Rows on where targets appear
** begin **

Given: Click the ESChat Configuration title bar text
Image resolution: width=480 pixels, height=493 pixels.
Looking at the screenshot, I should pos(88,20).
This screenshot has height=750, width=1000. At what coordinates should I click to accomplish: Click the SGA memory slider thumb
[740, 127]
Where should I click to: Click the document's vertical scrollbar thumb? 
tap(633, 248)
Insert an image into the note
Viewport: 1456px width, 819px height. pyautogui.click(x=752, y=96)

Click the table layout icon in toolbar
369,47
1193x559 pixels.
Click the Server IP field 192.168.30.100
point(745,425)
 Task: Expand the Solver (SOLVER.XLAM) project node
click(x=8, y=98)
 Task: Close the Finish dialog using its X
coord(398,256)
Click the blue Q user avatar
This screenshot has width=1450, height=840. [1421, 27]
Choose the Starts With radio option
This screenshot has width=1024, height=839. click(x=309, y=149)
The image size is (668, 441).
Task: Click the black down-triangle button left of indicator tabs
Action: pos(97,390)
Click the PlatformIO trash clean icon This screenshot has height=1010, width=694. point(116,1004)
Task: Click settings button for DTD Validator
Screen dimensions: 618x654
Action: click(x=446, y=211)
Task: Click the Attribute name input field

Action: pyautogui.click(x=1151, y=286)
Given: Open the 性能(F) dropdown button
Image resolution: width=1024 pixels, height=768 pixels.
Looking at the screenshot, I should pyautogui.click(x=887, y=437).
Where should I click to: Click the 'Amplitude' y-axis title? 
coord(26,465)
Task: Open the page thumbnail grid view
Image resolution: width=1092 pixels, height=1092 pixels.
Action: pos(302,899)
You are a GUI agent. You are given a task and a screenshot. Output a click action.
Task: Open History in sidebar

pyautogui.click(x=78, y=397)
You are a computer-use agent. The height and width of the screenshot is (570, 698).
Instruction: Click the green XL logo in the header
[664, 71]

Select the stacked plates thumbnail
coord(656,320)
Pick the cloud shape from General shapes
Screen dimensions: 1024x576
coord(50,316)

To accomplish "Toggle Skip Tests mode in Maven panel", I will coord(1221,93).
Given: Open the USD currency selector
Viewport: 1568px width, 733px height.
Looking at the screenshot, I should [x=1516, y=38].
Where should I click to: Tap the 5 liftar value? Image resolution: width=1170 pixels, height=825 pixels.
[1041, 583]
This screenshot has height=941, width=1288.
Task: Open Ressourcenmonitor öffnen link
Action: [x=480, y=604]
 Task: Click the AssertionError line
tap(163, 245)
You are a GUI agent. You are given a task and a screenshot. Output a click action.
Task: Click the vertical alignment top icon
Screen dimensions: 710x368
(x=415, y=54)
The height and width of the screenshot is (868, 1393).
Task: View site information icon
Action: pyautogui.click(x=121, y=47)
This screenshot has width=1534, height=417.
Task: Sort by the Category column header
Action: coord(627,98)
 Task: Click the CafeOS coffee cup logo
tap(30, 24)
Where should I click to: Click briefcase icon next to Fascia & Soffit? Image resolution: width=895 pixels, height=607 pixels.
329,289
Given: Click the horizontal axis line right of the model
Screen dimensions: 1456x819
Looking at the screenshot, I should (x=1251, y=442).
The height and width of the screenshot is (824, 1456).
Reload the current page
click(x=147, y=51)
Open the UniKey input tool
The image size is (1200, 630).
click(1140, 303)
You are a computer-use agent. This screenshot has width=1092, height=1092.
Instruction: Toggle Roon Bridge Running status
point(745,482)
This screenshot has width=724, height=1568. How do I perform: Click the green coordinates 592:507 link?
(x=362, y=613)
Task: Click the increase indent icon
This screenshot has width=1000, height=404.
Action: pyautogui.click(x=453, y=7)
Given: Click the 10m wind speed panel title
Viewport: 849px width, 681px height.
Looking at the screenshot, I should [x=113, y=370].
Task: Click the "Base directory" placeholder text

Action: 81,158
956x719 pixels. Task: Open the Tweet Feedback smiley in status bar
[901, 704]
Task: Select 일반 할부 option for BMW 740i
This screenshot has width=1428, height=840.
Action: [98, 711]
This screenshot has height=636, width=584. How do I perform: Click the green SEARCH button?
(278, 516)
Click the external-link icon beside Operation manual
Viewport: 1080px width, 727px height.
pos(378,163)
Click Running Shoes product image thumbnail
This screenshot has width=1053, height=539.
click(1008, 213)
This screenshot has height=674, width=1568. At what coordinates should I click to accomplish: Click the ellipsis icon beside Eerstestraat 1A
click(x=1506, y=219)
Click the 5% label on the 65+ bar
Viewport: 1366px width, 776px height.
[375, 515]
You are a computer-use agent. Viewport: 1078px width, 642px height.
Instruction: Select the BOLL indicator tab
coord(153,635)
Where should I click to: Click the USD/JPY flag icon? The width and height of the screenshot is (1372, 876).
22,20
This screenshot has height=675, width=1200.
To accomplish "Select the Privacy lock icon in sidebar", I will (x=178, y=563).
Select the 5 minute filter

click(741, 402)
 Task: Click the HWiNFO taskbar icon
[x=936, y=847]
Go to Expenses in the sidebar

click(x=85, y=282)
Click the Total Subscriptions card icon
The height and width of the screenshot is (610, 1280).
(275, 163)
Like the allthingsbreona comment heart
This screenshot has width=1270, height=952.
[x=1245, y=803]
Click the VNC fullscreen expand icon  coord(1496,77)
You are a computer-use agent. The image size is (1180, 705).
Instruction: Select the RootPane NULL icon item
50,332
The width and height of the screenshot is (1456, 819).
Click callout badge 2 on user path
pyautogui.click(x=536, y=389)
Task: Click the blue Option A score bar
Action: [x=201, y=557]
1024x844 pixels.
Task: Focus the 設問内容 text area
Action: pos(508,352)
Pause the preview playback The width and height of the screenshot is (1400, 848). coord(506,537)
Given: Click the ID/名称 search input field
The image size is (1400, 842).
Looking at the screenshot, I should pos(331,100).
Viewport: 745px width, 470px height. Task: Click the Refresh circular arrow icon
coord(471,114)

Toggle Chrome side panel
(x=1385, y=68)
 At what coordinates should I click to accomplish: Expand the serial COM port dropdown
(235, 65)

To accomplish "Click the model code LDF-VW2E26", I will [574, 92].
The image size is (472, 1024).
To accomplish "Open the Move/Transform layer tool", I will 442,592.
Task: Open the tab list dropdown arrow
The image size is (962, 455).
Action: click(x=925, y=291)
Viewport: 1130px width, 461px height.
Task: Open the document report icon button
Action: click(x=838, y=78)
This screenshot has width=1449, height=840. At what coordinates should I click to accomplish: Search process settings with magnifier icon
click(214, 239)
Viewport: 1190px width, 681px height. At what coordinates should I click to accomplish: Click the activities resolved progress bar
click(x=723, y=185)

** end **

### INSTRUCTIONS FOR THE TASK
Recast the lines of these items as a JSON list of strings, one string per line, omitting blank lines.

### EXERCISE ANSWER
[
  "Given: Click the ESChat Configuration title bar text",
  "Image resolution: width=480 pixels, height=493 pixels.",
  "Looking at the screenshot, I should pos(88,20).",
  "This screenshot has height=750, width=1000. At what coordinates should I click to accomplish: Click the SGA memory slider thumb",
  "[740, 127]",
  "Where should I click to: Click the document's vertical scrollbar thumb? ",
  "tap(633, 248)",
  "Insert an image into the note",
  "Viewport: 1456px width, 819px height. pyautogui.click(x=752, y=96)",
  "Click the table layout icon in toolbar",
  "369,47",
  "1193x559 pixels.",
  "Click the Server IP field 192.168.30.100",
  "point(745,425)",
  " Task: Expand the Solver (SOLVER.XLAM) project node",
  "click(x=8, y=98)",
  " Task: Close the Finish dialog using its X",
  "coord(398,256)",
  "Click the blue Q user avatar",
  "This screenshot has width=1450, height=840. [1421, 27]",
  "Choose the Starts With radio option",
  "This screenshot has width=1024, height=839. click(x=309, y=149)",
  "The image size is (668, 441).",
  "Task: Click the black down-triangle button left of indicator tabs",
  "Action: pos(97,390)",
  "Click the PlatformIO trash clean icon This screenshot has height=1010, width=694. point(116,1004)",
  "Task: Click settings button for DTD Validator",
  "Screen dimensions: 618x654",
  "Action: click(x=446, y=211)",
  "Task: Click the Attribute name input field",
  "Action: pyautogui.click(x=1151, y=286)",
  "Given: Open the 性能(F) dropdown button",
  "Image resolution: width=1024 pixels, height=768 pixels.",
  "Looking at the screenshot, I should pyautogui.click(x=887, y=437).",
  "Where should I click to: Click the 'Amplitude' y-axis title? ",
  "coord(26,465)",
  "Task: Open the page thumbnail grid view",
  "Image resolution: width=1092 pixels, height=1092 pixels.",
  "Action: pos(302,899)",
  "You are a GUI agent. You are given a task and a screenshot. Output a click action.",
  "Task: Open History in sidebar",
  "pyautogui.click(x=78, y=397)",
  "You are a computer-use agent. The height and width of the screenshot is (570, 698).",
  "Instruction: Click the green XL logo in the header",
  "[664, 71]",
  "Select the stacked plates thumbnail",
  "coord(656,320)",
  "Pick the cloud shape from General shapes",
  "Screen dimensions: 1024x576",
  "coord(50,316)",
  "To accomplish \"Toggle Skip Tests mode in Maven panel\", I will coord(1221,93).",
  "Given: Open the USD currency selector",
  "Viewport: 1568px width, 733px height.",
  "Looking at the screenshot, I should [x=1516, y=38].",
  "Where should I click to: Tap the 5 liftar value? Image resolution: width=1170 pixels, height=825 pixels.",
  "[1041, 583]",
  "This screenshot has height=941, width=1288.",
  "Task: Open Ressourcenmonitor öffnen link",
  "Action: [x=480, y=604]",
  " Task: Click the AssertionError line",
  "tap(163, 245)",
  "You are a GUI agent. You are given a task and a screenshot. Output a click action.",
  "Task: Click the vertical alignment top icon",
  "Screen dimensions: 710x368",
  "(x=415, y=54)",
  "The height and width of the screenshot is (868, 1393).",
  "Task: View site information icon",
  "Action: pyautogui.click(x=121, y=47)",
  "This screenshot has width=1534, height=417.",
  "Task: Sort by the Category column header",
  "Action: coord(627,98)",
  " Task: Click the CafeOS coffee cup logo",
  "tap(30, 24)",
  "Where should I click to: Click briefcase icon next to Fascia & Soffit? Image resolution: width=895 pixels, height=607 pixels.",
  "329,289",
  "Given: Click the horizontal axis line right of the model",
  "Screen dimensions: 1456x819",
  "Looking at the screenshot, I should (x=1251, y=442).",
  "The height and width of the screenshot is (824, 1456).",
  "Reload the current page",
  "click(x=147, y=51)",
  "Open the UniKey input tool",
  "The image size is (1200, 630).",
  "click(1140, 303)",
  "You are a computer-use agent. This screenshot has width=1092, height=1092.",
  "Instruction: Toggle Roon Bridge Running status",
  "point(745,482)",
  "This screenshot has width=724, height=1568. How do I perform: Click the green coordinates 592:507 link?",
  "(x=362, y=613)",
  "Task: Click the increase indent icon",
  "This screenshot has width=1000, height=404.",
  "Action: pyautogui.click(x=453, y=7)",
  "Given: Click the 10m wind speed panel title",
  "Viewport: 849px width, 681px height.",
  "Looking at the screenshot, I should [x=113, y=370].",
  "Task: Click the \"Base directory\" placeholder text",
  "Action: 81,158",
  "956x719 pixels. Task: Open the Tweet Feedback smiley in status bar",
  "[901, 704]",
  "Task: Select 일반 할부 option for BMW 740i",
  "This screenshot has width=1428, height=840.",
  "Action: [98, 711]",
  "This screenshot has height=636, width=584. How do I perform: Click the green SEARCH button?",
  "(278, 516)",
  "Click the external-link icon beside Operation manual",
  "Viewport: 1080px width, 727px height.",
  "pos(378,163)",
  "Click Running Shoes product image thumbnail",
  "This screenshot has width=1053, height=539.",
  "click(1008, 213)",
  "This screenshot has height=674, width=1568. At what coordinates should I click to accomplish: Click the ellipsis icon beside Eerstestraat 1A",
  "click(x=1506, y=219)",
  "Click the 5% label on the 65+ bar",
  "Viewport: 1366px width, 776px height.",
  "[375, 515]",
  "You are a computer-use agent. Viewport: 1078px width, 642px height.",
  "Instruction: Select the BOLL indicator tab",
  "coord(153,635)",
  "Where should I click to: Click the USD/JPY flag icon? The width and height of the screenshot is (1372, 876).",
  "22,20",
  "This screenshot has height=675, width=1200.",
  "To accomplish \"Select the Privacy lock icon in sidebar\", I will (x=178, y=563).",
  "Select the 5 minute filter",
  "click(741, 402)",
  " Task: Click the HWiNFO taskbar icon",
  "[x=936, y=847]",
  "Go to Expenses in the sidebar",
  "click(x=85, y=282)",
  "Click the Total Subscriptions card icon",
  "The height and width of the screenshot is (610, 1280).",
  "(275, 163)",
  "Like the allthingsbreona comment heart",
  "This screenshot has width=1270, height=952.",
  "[x=1245, y=803]",
  "Click the VNC fullscreen expand icon  coord(1496,77)",
  "You are a computer-use agent. The image size is (1180, 705).",
  "Instruction: Select the RootPane NULL icon item",
  "50,332",
  "The width and height of the screenshot is (1456, 819).",
  "Click callout badge 2 on user path",
  "pyautogui.click(x=536, y=389)",
  "Task: Click the blue Option A score bar",
  "Action: [x=201, y=557]",
  "1024x844 pixels.",
  "Task: Focus the 設問内容 text area",
  "Action: pos(508,352)",
  "Pause the preview playback The width and height of the screenshot is (1400, 848). coord(506,537)",
  "Given: Click the ID/名称 search input field",
  "The image size is (1400, 842).",
  "Looking at the screenshot, I should pos(331,100).",
  "Viewport: 745px width, 470px height. Task: Click the Refresh circular arrow icon",
  "coord(471,114)",
  "Toggle Chrome side panel",
  "(x=1385, y=68)",
  " At what coordinates should I click to accomplish: Expand the serial COM port dropdown",
  "(235, 65)",
  "To accomplish \"Click the model code LDF-VW2E26\", I will [574, 92].",
  "The image size is (472, 1024).",
  "To accomplish \"Open the Move/Transform layer tool\", I will 442,592.",
  "Task: Open the tab list dropdown arrow",
  "The image size is (962, 455).",
  "Action: click(x=925, y=291)",
  "Viewport: 1130px width, 461px height.",
  "Task: Open the document report icon button",
  "Action: click(x=838, y=78)",
  "This screenshot has width=1449, height=840. At what coordinates should I click to accomplish: Search process settings with magnifier icon",
  "click(214, 239)",
  "Viewport: 1190px width, 681px height. At what coordinates should I click to accomplish: Click the activities resolved progress bar",
  "click(x=723, y=185)"
]